Objectives: To investigate the role of primary care in the management of HIV and estimate primary care associated costs at a time of rising prevalence.
Methods: Retrospective cohort study between 1995-2005, using data from general practices contributing data to the United Kingdom General Practice Research Database (GPRD). We analysed patterns of consultation and morbidity, and associated consultation costs, among all practice-registered patients for whom HIV positive status was recorded in the general practice record.
Results: 348 practices yielded 5,504 person years (py) of follow up for known HIV positive patients, who consult in GP general practice frequently (4.3 consultations/py, 5.2 consultations/py females in 2005) for a range of conditions. Consultation rates declined in the late 1990s from 5.2 and 7.4 consultations/py in 1995 in males and females, respectively, converging to rates similar to the wider population.
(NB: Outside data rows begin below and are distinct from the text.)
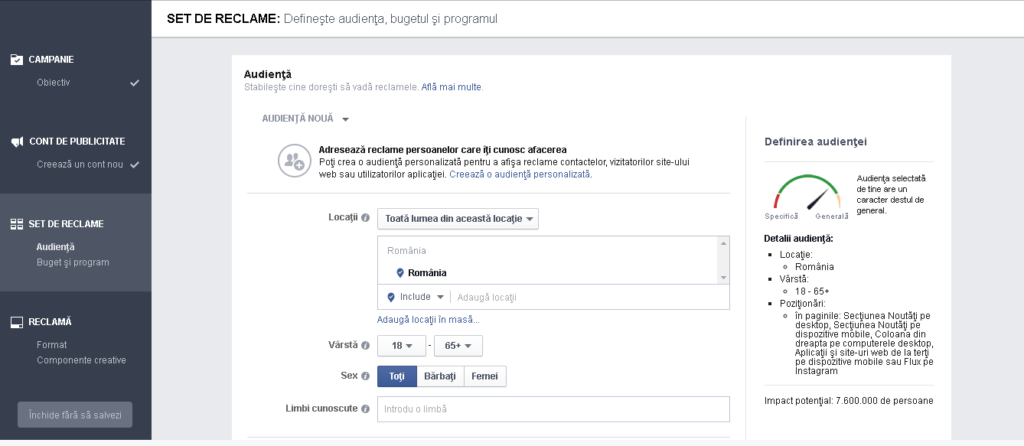Screen dimensions: 1024x446
Task: Click the custom audience people icon
Action: [x=293, y=160]
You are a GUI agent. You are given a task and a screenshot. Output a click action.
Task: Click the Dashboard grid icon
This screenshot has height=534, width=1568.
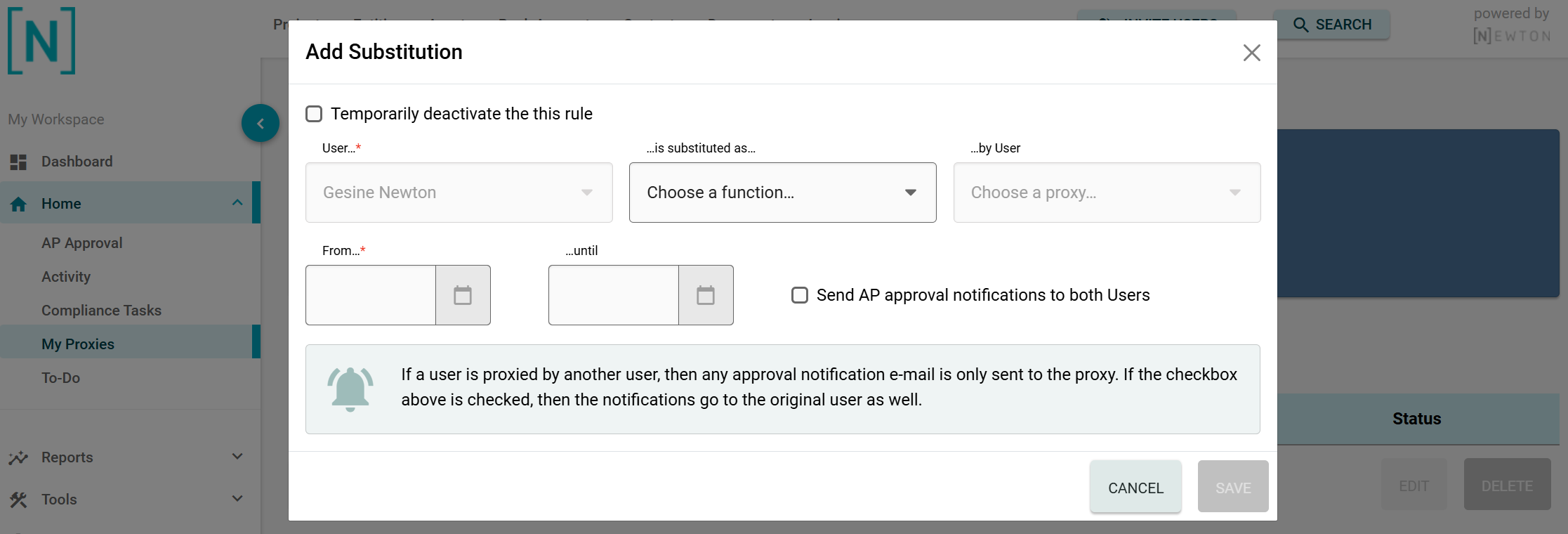click(x=18, y=162)
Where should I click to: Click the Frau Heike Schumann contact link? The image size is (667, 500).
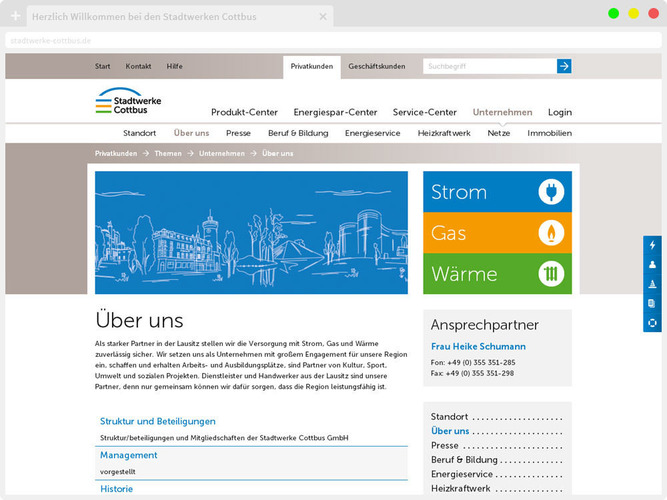pyautogui.click(x=477, y=346)
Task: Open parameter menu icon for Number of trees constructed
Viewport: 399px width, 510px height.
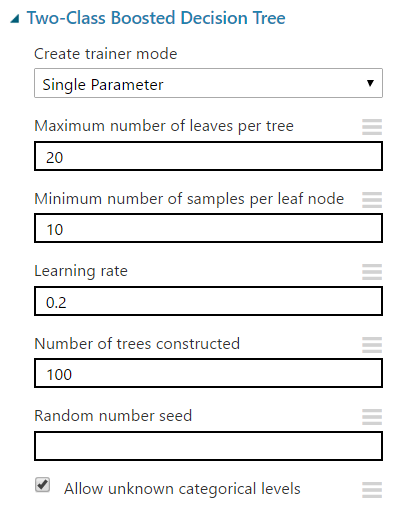Action: tap(372, 345)
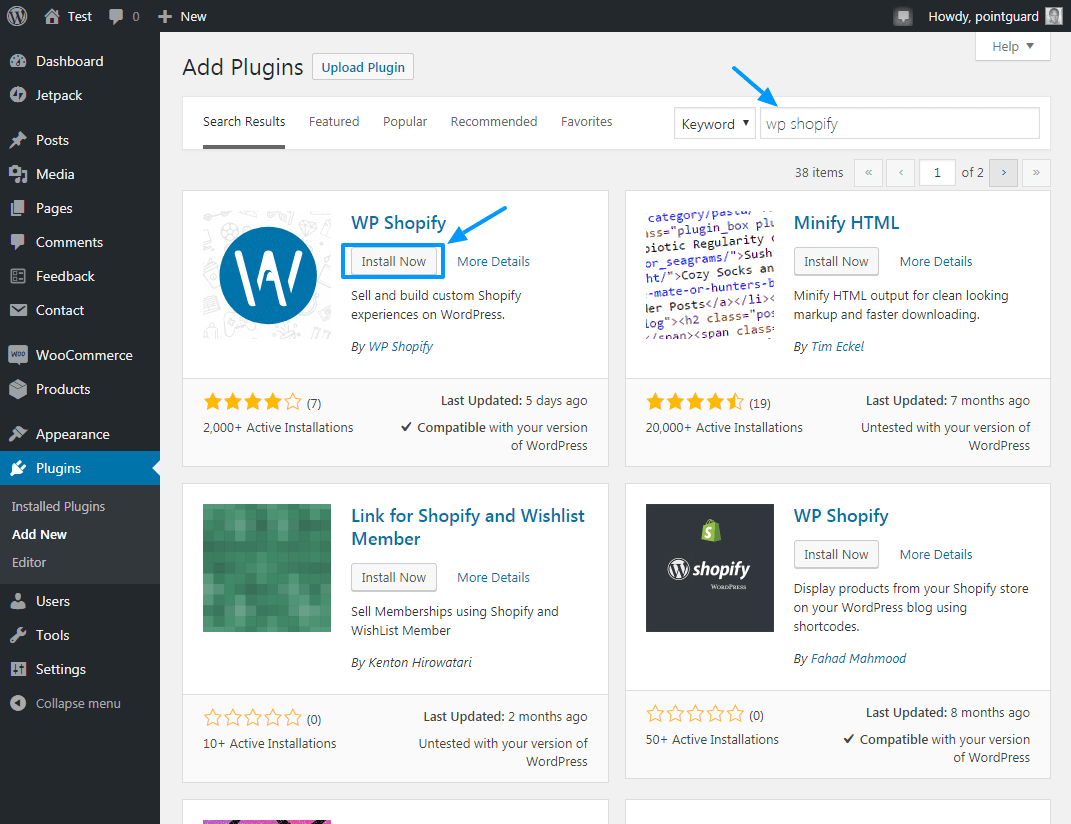Click the plugin search input field
The height and width of the screenshot is (824, 1071).
[x=899, y=124]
Costs of consultation (GP & nurse, combined) reflecting these changes, at £100.27 for male patients and £117.08 for female patients in 2005. Approximately 1 in 6 medications prescribed in primary care for HIV positive individuals has the potential for major interaction with antiretroviral medications.
Conclusion: HIV positive individuals known to the GP now consult on a similar scale to the wider population. Further research should be undertaken to explore how primary care can best contribute to improving the health outcomes of this group with chronic illness. Their substantial use of primary care suggests there may be potential to develop effective integrated care pathways.